Hip Fractures Linked to Thiazolidinedione Use Higher Than Expected in Men

Fran Lowry

June 29, 2010

June 29, 2010 (Orlando, Florida) — Thiazolidinediones increase fracture risk, not just in women, as is commonly believed, but in men, particularly middle-aged men, according to a large population-based study presented here at the American Diabetes Association 70th Scientific Sessions.

Moreover, these fractures are not limited to distal sites like the feet and hands, but also occur in the hip, said Helen Colhoun, MD, professor of medicine at the University of Dundee in Scotland.

"It is now well accepted that there is an increased fracture risk associated with thiazolidinedione usage, but the drug labels for the thiazolidinediones that are in use now, rosiglitazone and pioglitazone, really emphasize that this fracture risk is largely confined to women and to distal fractures — the bones of the feet and hands and some below-knee and below-elbow fractures," Dr. Colhoun told Medscape Diabetes after her presentation. "But what we find is that the risk is not restricted to women. It also occurs in men. In fact, we see a doubling of hip fracture risk in men."

Prompted by the emergence of observational studies indicating that the fracture risk with thiazolidinediones use is not limited to distal fractures, and that men are also affected, Dr. Colhoun and her colleagues at the Scottish Diabetes Research Network Epidemiology Group sought to clarify the true risk for fracture in the diabetic population of Scotland exposed to rosiglitazone and pioglitazone.

They specifically looked at fracture requiring hospitalization and analyzed the data from the Scottish Care Information Diabetes Collaboration, a database that captures the clinical records of all individuals diagnosed with type 2 diabetes living in Scotland.

They analyzed data on 212,977 people 40 years and older with type 2 diabetes to determine the number of patients who had had a fracture between 2000 (when thiazolidinediones were first introduced in Scotland) and 2008.

They found that 34,714 individuals were exposed to thiazolidinediones and, of these, 1026 had a fracture requiring hospitalization.

They also found that exposure to either rosiglitazone or pioglitazone was associated with a 1.7-fold increase in the overall fracture rate in women, and a 1.3-fold increase in men.

Hip fractures were significantly increased in both men and women. Male thiazolidinedione users had a 2-fold risk for hip fracture, with an age-adjusted incidence rate ratio of 2.23, compared with male nonusers (95% confidence interval [CI], 1.16 - 4.28; P < .0001).

For women, the age-adjusted incidence rate ratio was 1.90 (95% CI, 1.29 - 2.83; P =.001); overall, it was 1.98 (95% CI, 1.42 - 2.76; P < .0001).
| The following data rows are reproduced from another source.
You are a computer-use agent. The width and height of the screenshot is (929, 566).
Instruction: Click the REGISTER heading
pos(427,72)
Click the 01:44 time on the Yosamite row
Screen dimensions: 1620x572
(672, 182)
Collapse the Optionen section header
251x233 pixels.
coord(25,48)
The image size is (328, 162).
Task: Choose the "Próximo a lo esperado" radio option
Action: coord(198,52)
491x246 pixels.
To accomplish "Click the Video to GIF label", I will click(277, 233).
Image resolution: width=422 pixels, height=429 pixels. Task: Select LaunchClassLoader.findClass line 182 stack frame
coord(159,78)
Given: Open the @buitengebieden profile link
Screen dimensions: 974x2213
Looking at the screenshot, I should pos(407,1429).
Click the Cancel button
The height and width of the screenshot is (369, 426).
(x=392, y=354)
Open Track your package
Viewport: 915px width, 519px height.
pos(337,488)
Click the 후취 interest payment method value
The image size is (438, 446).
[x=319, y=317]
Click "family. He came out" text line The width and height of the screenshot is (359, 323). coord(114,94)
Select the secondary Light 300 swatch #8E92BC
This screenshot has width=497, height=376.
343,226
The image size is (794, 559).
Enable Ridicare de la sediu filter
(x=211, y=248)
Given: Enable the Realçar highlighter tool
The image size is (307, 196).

"I would point out that the risk in men is actually not in older men, it's more in middle-aged men between 55 and 65 years," Dr. Colhoun emphasized.

She believes that the US Food and Drug Administration should consider changing the labeling of thiazolidinediones to reflect real fracture risk.

"There is now cumulative data, not just from us but from other studies as well, that indicate that the label suggesting that this is about distal fractures in women is really not the case," Dr. Colhoun told Medscape Diabetes. "We have shown that thiazolidinedione-associated fractures are not limited to women and distal sites, and the drug labels should be changed to reflect this."

William T. Cefalu, head of endocrinology at the Louisiana State University School of Medicine in Baton Rouge, said the study confirms what has been shown previously. "We've known about the fracture risks of the glitazones, but the new information that this study provides is very useful. The glitazones have benefits, they have risks. In order to understand where to use these drugs appropriately, we are going to need data such as these, that really define the population at risk," he told Medscape Diabetes.

Dr. Colhoun and Dr. Cefalu have disclosed no relevant financial relationships.

American Diabetes Association (ADA) 70th Scientific Sessions: Abstract 0074-OR. Presented June 26, 2010.